A che serve infatti avere un controllore fiscale militare? A nulla! Serve invece un moderno ed efficiente poliziotto economico/finanziario che si occupi di reprimere innanzitutto reati quali mafia, contrabbando, droga, evasione e che quindi ha necessità di utilizzare tutti i mezzi di cui dispone compresi quelli marittimi e aerei.

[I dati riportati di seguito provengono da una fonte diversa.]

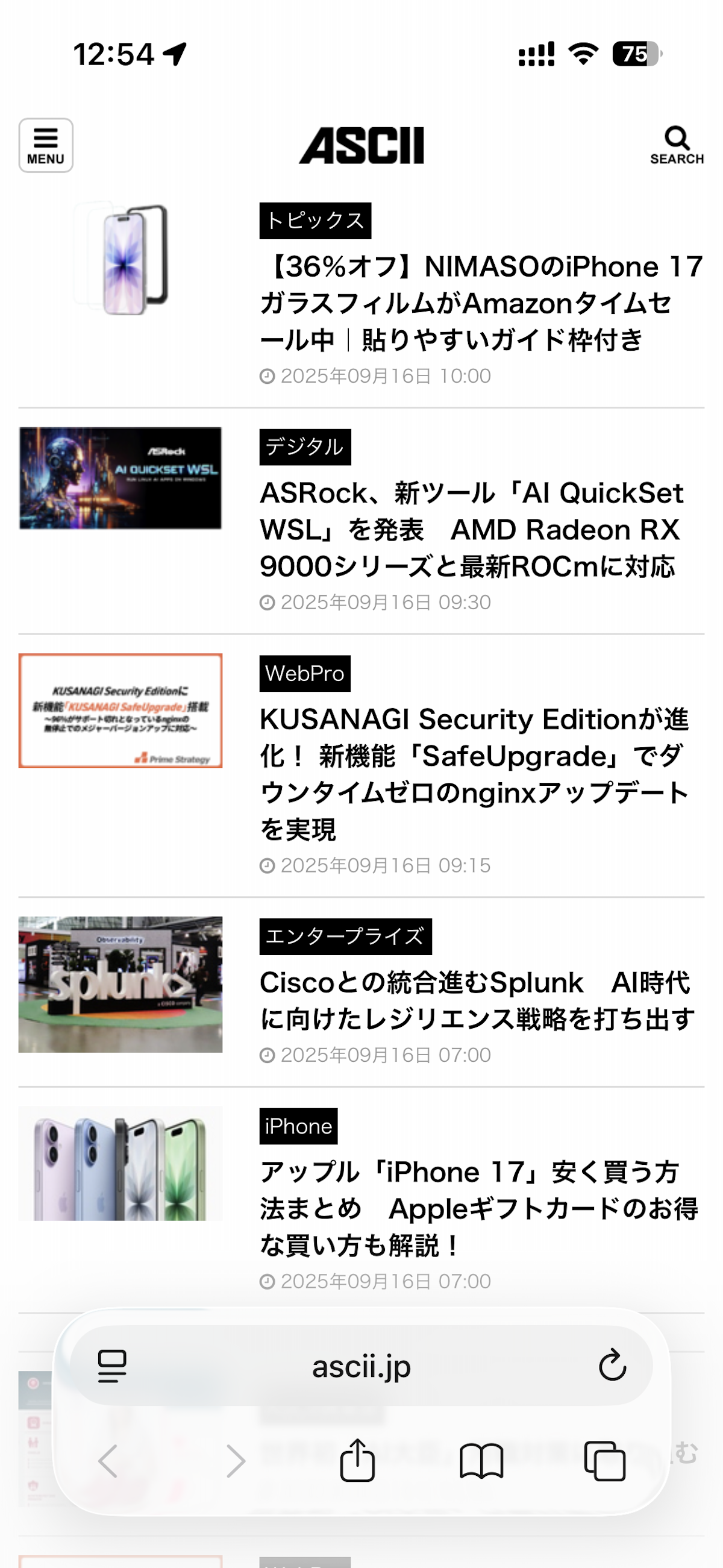This screenshot has height=1568, width=723.
Task: Go back with the left chevron
Action: tap(108, 1461)
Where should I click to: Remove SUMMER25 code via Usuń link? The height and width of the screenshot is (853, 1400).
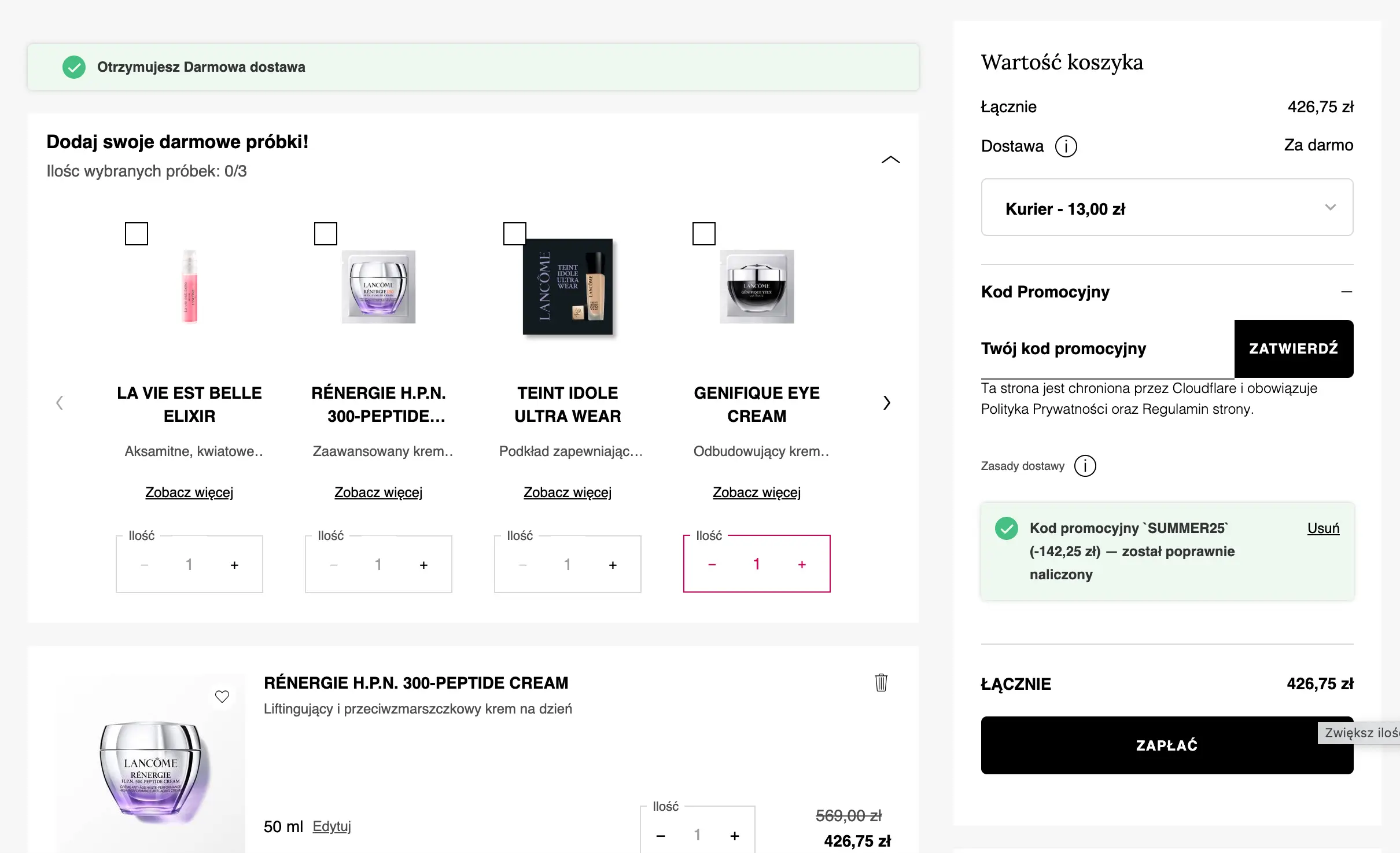click(x=1323, y=528)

In questo Paese c’è tanto da fare per reprimere reati quali la concussione, la corruzione, l’evasione internazionale, lo sfruttamento della povera gente, sempre più costretta a lavorare in nero da personaggi senza scrupoli che si definiscono imprenditori. Questo paese ha sempre più bisogno della Guardia di Finanza per riportare equità e giustizia in campi vitali non solo per l’economia ma soprattutto per la dignità stessa dei cittadini come nella sanità in cui troppo va ai furbi, siano essi corrotti e corruttori, operatori del settore che forse dovrebbero fare altro o semplicemente falsi malati e falsi invalidi, e poco e male a chi ha materialmente bisogno e diritto ad un’assistenza migliore e reale soprattutto al Sud. Questo solo per fare un breve volo pindarico su alcuni dei settori ove un intervento della Guardia di Finanza intesa come vera forza di polizia non è solo necessario ma inderogabile.
Questo Paese ha ancora bisogno della Guardia di Finanza ed è venuto il momento che i finanzieri escano dalle caserme e dagli uffici per incontrare la gente e difenderla da questo marciume imperante che non è, né può essere, la vera Italia.